Scope

Scope in a programming language controls the visibility and lifetimes of variables and parameters. This is an important service to the programmer because it reduces naming collisions and provides automatic memory management:

var foo = function (  ) {
    var a = 3, b = 5;

    var bar = function (  ) {
        var b = 7, c = 11;

// At this point, a is 3, b is 7, and c is 11

        a += b + c;

// At this point, a is 21, b is 7, and c is 11

    };

// At this point, a is 3, b is 5, and c is not defined

    bar(  );

// At this point, a is 21, b is 5

};

Most languages with C syntax have block scope. All variables defined in a block (a list of statements wrapped with curly braces) are not visible from outside of the block. The variables defined in a block can be released when execution of the block is finished. This is a good thing.

Unfortunately, JavaScript does not have block scope even though its block syntax suggests that it does. This confusion can be a source of errors.

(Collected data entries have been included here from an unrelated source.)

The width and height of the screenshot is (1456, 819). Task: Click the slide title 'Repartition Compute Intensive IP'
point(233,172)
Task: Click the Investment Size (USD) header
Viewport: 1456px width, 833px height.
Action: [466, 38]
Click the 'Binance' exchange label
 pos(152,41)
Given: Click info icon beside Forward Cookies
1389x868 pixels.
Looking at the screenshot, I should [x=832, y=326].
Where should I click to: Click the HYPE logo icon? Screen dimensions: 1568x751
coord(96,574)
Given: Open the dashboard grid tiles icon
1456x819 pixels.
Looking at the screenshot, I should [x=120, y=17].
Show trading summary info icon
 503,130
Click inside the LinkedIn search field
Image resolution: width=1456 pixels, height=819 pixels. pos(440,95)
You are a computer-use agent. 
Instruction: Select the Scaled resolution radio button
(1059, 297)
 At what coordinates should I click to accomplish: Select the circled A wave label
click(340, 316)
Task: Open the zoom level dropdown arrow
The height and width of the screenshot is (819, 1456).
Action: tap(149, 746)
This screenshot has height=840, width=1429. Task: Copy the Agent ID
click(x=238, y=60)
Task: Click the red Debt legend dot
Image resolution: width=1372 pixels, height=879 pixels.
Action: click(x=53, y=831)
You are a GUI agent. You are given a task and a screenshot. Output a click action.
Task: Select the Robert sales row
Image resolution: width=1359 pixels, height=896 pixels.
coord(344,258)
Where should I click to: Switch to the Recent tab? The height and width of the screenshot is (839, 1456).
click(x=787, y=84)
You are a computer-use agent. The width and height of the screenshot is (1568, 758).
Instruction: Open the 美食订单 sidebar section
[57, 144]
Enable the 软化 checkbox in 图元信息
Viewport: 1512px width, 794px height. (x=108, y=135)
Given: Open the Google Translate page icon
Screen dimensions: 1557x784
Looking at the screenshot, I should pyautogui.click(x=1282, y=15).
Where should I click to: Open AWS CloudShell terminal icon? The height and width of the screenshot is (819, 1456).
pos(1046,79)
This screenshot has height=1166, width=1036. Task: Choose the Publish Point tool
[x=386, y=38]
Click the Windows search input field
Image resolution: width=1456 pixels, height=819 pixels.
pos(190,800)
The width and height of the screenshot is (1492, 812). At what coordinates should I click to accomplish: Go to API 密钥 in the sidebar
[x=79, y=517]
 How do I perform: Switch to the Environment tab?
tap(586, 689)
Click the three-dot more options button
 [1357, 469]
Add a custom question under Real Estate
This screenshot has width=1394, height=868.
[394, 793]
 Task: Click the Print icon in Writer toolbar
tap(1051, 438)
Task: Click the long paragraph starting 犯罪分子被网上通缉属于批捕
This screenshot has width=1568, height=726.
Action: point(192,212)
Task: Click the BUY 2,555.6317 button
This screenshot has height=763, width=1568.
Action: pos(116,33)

JavaScript does have function scope. That means that the parameters and variables defined in a function are not visible outside of the function, and that a variable defined anywhere within a function is visible everywhere within the function.

In many modern languages, it is recommended that variables be declared as late as possible, at the first point of use. That turns out to be bad advice for JavaScript because it lacks block scope. So instead, it is best to declare all of the variables used in a function at the top of the function body.